[[ RAW DATA, beginning ]]

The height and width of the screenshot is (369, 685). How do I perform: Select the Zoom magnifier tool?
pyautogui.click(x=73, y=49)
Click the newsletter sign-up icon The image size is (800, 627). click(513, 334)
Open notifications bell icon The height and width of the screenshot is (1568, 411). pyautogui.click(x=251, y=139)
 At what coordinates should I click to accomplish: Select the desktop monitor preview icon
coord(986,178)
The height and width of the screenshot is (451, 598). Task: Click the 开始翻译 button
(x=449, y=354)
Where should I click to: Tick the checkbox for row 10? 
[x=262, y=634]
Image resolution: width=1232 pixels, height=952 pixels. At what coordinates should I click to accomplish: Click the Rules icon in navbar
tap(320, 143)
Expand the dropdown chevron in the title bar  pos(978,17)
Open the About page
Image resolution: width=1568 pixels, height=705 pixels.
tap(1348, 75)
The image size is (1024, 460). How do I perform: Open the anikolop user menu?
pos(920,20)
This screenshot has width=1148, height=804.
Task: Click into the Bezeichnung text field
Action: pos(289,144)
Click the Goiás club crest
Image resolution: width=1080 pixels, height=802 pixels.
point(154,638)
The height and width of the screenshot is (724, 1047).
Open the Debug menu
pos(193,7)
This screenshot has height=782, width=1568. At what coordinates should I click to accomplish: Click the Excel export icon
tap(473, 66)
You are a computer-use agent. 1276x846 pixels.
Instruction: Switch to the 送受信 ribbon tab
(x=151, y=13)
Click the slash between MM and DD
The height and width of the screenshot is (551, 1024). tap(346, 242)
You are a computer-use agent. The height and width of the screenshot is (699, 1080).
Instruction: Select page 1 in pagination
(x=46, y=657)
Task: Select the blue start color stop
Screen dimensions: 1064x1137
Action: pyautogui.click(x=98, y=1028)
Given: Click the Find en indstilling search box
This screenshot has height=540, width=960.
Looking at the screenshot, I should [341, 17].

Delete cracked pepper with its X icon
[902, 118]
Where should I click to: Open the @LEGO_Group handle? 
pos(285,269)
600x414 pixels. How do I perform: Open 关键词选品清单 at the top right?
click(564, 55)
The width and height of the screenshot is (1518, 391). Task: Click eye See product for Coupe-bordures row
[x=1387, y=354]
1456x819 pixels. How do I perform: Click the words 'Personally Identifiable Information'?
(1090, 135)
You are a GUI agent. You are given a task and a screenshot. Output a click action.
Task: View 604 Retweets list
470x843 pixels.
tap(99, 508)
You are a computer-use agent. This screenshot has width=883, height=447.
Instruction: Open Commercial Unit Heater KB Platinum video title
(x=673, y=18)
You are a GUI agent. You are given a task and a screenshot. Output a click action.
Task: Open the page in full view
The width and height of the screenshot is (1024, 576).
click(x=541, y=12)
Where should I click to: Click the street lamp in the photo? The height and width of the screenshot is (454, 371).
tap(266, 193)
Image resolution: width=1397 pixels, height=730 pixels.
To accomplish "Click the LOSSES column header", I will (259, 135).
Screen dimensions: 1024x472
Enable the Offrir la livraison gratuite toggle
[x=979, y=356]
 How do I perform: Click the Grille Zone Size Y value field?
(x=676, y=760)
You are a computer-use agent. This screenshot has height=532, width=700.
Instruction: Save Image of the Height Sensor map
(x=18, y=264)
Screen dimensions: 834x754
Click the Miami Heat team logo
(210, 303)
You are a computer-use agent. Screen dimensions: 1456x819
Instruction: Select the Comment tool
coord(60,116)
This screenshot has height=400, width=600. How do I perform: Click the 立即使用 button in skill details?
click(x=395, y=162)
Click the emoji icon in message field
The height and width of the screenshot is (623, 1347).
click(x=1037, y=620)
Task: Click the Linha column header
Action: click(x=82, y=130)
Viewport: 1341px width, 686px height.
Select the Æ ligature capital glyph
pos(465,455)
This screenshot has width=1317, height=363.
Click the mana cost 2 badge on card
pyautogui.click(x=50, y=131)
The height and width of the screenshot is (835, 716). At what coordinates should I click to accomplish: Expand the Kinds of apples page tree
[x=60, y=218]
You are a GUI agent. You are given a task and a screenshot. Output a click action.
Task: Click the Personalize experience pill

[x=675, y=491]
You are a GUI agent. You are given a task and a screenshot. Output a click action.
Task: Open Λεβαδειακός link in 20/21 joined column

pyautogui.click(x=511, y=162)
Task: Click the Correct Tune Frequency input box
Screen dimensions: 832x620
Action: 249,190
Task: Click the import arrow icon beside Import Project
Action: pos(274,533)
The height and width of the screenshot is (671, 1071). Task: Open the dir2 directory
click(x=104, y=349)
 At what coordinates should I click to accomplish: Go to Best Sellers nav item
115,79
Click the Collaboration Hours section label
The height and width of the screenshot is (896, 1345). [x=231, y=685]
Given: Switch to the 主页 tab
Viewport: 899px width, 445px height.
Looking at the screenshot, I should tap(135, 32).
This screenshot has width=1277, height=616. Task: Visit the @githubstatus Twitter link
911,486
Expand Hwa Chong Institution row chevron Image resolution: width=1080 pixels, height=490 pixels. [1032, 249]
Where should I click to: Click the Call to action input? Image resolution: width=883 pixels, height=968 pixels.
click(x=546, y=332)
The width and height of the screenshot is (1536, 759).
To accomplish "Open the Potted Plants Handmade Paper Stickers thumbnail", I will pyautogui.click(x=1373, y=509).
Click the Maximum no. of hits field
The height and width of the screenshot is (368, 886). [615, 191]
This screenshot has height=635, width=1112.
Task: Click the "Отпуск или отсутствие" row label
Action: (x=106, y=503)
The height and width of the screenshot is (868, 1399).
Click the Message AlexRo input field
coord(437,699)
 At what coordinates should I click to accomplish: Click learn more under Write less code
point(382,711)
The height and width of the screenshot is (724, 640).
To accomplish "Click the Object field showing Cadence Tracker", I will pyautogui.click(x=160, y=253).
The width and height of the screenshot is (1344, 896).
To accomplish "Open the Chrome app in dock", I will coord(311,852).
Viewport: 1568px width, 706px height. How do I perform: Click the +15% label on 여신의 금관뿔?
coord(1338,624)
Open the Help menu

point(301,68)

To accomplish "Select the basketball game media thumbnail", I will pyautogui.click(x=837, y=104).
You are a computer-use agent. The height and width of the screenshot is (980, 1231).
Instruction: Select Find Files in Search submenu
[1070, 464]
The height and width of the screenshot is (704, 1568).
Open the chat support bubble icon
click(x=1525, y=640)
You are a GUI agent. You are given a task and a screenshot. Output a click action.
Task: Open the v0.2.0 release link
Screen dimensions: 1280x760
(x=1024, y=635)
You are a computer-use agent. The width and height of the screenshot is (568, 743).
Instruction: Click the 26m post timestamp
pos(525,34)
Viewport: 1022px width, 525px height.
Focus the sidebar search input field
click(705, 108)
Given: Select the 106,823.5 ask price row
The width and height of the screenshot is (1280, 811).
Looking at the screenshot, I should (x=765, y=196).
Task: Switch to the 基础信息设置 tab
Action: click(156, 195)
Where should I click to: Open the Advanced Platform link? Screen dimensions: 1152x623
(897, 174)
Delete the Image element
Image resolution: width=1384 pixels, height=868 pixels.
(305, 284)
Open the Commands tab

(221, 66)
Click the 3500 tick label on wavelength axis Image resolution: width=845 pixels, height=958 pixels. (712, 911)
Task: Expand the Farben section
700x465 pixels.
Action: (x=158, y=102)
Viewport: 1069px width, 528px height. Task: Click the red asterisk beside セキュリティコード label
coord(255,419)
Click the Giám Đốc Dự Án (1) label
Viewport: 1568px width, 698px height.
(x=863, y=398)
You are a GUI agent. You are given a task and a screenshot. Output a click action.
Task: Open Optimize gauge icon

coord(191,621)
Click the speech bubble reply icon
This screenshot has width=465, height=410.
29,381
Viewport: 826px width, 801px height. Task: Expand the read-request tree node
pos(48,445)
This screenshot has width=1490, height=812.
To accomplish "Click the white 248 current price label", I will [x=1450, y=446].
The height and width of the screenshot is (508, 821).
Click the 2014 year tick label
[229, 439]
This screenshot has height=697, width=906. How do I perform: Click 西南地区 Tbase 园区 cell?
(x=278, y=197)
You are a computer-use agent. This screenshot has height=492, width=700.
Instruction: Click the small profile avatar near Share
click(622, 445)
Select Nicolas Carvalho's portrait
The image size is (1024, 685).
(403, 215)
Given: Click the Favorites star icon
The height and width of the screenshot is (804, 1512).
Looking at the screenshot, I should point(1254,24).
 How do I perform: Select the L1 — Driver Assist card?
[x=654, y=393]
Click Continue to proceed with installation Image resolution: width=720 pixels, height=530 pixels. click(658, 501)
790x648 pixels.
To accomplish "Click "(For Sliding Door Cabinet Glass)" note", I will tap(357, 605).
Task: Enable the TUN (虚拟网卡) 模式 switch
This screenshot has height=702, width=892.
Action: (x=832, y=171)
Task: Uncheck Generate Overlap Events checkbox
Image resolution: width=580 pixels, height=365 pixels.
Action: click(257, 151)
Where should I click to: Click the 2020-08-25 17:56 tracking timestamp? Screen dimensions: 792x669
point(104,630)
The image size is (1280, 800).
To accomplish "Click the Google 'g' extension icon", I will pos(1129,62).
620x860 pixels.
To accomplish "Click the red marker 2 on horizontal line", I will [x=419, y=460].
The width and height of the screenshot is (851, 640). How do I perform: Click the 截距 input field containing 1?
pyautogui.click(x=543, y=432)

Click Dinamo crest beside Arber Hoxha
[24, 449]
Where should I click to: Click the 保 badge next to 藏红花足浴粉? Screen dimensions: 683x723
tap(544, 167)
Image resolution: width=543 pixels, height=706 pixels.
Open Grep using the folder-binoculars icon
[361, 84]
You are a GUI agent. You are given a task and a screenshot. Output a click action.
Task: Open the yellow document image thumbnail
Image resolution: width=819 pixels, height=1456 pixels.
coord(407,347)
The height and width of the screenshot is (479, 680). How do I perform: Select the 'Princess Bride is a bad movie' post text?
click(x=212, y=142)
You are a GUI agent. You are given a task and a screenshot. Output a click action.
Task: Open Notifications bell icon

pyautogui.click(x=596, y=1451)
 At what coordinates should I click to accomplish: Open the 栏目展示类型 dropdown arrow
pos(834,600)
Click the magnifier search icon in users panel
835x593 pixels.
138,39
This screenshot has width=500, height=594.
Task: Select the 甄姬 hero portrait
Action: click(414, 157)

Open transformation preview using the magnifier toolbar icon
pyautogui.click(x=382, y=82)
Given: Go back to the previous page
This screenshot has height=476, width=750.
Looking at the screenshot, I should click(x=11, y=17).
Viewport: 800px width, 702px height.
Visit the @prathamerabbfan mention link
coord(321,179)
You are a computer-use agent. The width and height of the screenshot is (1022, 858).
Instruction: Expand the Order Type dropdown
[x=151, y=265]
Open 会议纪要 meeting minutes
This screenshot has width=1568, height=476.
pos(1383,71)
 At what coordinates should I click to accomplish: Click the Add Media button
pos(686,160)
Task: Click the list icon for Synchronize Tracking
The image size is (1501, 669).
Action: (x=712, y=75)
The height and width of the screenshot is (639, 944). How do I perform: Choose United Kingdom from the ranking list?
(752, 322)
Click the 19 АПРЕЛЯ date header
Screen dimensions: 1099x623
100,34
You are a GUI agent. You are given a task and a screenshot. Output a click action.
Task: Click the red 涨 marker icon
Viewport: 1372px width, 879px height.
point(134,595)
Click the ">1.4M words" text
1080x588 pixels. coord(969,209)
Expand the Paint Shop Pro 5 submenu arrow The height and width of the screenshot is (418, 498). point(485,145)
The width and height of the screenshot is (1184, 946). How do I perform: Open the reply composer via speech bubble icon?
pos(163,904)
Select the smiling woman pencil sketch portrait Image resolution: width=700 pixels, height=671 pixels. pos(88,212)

[[ RAW DATA, end ]]

*INSTRUCTIONS TO FOLLOW*. Which lines of the records above hold the word "price"? Copy each one out.

*SOLUTION TO THE EXERCISE*.
Given: Select the 106,823.5 ask price row
To accomplish "Click the white 248 current price label", I will [x=1450, y=446].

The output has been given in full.